## Text excerpt
=== Begin Enclosure ===

Haifa U Study Sees Similarity Between Sea Anemones and Humans
The aquatic creatures could be used for tests because of similarities between the human nervous system and theirs, study finds
The sea anemone may be the next breakthrough pathway for drug discoveries to benefit humanity.
Sea anemones and human beings share a remarkably similar component that controls their early nervous-system development, which scientists at the University of Haifa say can help with drug development.
The mechanism, based on a receptor activated by the GABA neurotransmitter, is a central element in mammalian brain development as well as in sea anemone neural development.
“This was very surprising because humans have a complicated nervous system – and a central brain – whereas sea anemones have a simple neuro-system and lack a brain,” said Dr. Mickey Kosloff, whose lab in the Human Biology Department laboratory at the University of Haifa collaborated in the study.
By using the relatively simple nervous systems of sea anemones as a model for drug development, the need for mammals such as rats or monkeys can be lessened. These mammals’ systems are more complicated, making pharmacological nuances more difficult to isolate.
Kosloff, whose lab uses computational research with 3D modeling alongside experiments, studies G proteins that serve as major communication switches within cells.
“We found in this research that the sea anemones’ simple nervous system opens a door for new ways to look for drugs,” he told The Media Line.
About 30% of drugs, including those for asthma, heart disease and neuronal disorders, act on receptors such as GABA-B coupled to G proteins.
“When we introduced drops of the drug Baclofen into seawater with sea anemones, we immediately detected changes that enabled our research to expand [because of] how highly similar their neural mechanisms are to those of humans,” he said.
Sea anemones belong to the Cnidaria phylum, which also includes jellyfish and coral. This phylum is not often associated with human drug development. Humans and sea anemones took different evolutionary paths about 700 million years ago, and the Cnidaria is considered the oldest phylum with a nervous system.
“Their system is a nerve-net system whereas ours is a central nervous system. It is absolutely amazing that even after 700 million years, humans and sea anemones are still so similar on the neurological level,” Prof. Tamar Lotan, the head of the Marine Biology Department at the University of Haifa’s Leon H. Charney School of Marine Sciences, where her lab ran the experiments, told The Media Line.

=== End Enclosure ===

Entries drawn from a dataset:
=== Begin Enclosure ===

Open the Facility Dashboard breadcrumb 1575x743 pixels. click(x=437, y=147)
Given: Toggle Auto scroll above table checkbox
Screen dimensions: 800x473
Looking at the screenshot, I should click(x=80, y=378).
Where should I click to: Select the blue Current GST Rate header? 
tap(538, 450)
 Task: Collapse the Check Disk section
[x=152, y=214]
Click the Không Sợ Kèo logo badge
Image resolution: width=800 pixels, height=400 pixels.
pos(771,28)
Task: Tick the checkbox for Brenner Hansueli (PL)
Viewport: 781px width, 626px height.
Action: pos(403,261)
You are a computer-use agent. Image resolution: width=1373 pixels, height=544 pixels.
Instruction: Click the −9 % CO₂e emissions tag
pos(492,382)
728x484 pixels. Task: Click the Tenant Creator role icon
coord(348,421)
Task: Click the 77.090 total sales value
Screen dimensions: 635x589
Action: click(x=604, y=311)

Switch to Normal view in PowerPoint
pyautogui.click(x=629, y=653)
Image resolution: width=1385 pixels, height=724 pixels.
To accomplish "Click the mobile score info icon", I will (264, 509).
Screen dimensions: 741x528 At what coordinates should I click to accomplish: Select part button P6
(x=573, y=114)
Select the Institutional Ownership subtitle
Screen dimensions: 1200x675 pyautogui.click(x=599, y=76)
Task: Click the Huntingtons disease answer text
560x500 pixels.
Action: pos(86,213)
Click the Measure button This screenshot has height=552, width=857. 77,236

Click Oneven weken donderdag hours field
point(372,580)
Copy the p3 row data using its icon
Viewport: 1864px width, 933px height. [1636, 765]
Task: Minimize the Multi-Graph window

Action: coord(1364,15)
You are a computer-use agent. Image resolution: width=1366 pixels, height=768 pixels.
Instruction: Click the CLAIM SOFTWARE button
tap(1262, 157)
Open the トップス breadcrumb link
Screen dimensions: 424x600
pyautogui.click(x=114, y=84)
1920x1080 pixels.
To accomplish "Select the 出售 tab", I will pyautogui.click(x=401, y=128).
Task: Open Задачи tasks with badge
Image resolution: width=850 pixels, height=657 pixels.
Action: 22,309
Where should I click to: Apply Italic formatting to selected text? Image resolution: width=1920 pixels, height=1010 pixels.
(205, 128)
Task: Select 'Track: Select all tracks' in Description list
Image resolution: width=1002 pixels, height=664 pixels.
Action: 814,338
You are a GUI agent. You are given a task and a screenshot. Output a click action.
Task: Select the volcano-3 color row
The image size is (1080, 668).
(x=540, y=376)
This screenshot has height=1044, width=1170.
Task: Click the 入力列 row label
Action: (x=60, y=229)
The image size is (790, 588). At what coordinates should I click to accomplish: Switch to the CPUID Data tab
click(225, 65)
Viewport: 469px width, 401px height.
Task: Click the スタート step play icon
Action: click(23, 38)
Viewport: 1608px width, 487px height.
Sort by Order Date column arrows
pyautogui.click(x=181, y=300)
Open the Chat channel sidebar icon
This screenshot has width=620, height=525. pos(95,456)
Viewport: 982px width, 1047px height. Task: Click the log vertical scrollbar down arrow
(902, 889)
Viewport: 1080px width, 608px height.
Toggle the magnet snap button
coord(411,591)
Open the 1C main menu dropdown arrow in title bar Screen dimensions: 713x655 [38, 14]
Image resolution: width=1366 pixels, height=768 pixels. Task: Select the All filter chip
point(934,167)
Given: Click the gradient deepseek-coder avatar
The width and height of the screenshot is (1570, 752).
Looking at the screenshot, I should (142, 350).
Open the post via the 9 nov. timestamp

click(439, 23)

=== End Enclosure ===

## Parts of the exercise
[1] In the sea anemone article, what share of drugs act on receptors such as GABA-B coupled to G proteins?
[2] Swap "drug development" for "pharmaceutical research" in the part of the sea anemone article that opens with the words containing "Haifa U Study" and closes with "with drug development.".
[3] Write the next part of the sea anemone article, picking up after its last sentence.

## Replies
[1] About 30%.

[2]
Haifa U Study Sees Similarity Between Sea Anemones and Humans
The aquatic creatures could be used for tests because of similarities between the human nervous system and theirs, study finds
The sea anemone may be the next breakthrough pathway for drug discoveries to benefit humanity.
Sea anemones and human beings share a remarkably similar component that controls their early nervous-system development, which scientists at the University of Haifa say can help with pharmaceutical research.

[3]
The researchers found that the structure of the GABA neurotransmitter and the GABA-B receptor controls the metamorphic process – akin to embryonic development in humans – for the sea animal. This structure plays a central role in human brain development, as well as that of mammals in general.
These structures, when mapped with 3D modeling, show highly similar molecular details. For example, the active site of the GABA-B receptors, the molecular section that determines how GABA activates them – is similar enough that with the same drugs, the same process influences development of nerve cells.
This is “very exciting,” said Lotan, who has been involved in the creation of two biotechnology companies.
Dr. Shani Levy, from the University of Haifa, who worked on the study for her doctorate, said the organism was used because it is well suited to laboratory research. She was examining biological processes controlling sea-anemone development.
“It is fairly easy to create conditions with light and temperature so that the organism does what we need it to do. As we looked further at the workings of the neural networks when larvae developed and metamorphosed into mature sea anemones, we understood what we found,” she told The Media Line.
“If a medical compound works on a sea anemone, then it probably works the same way on people,” she added.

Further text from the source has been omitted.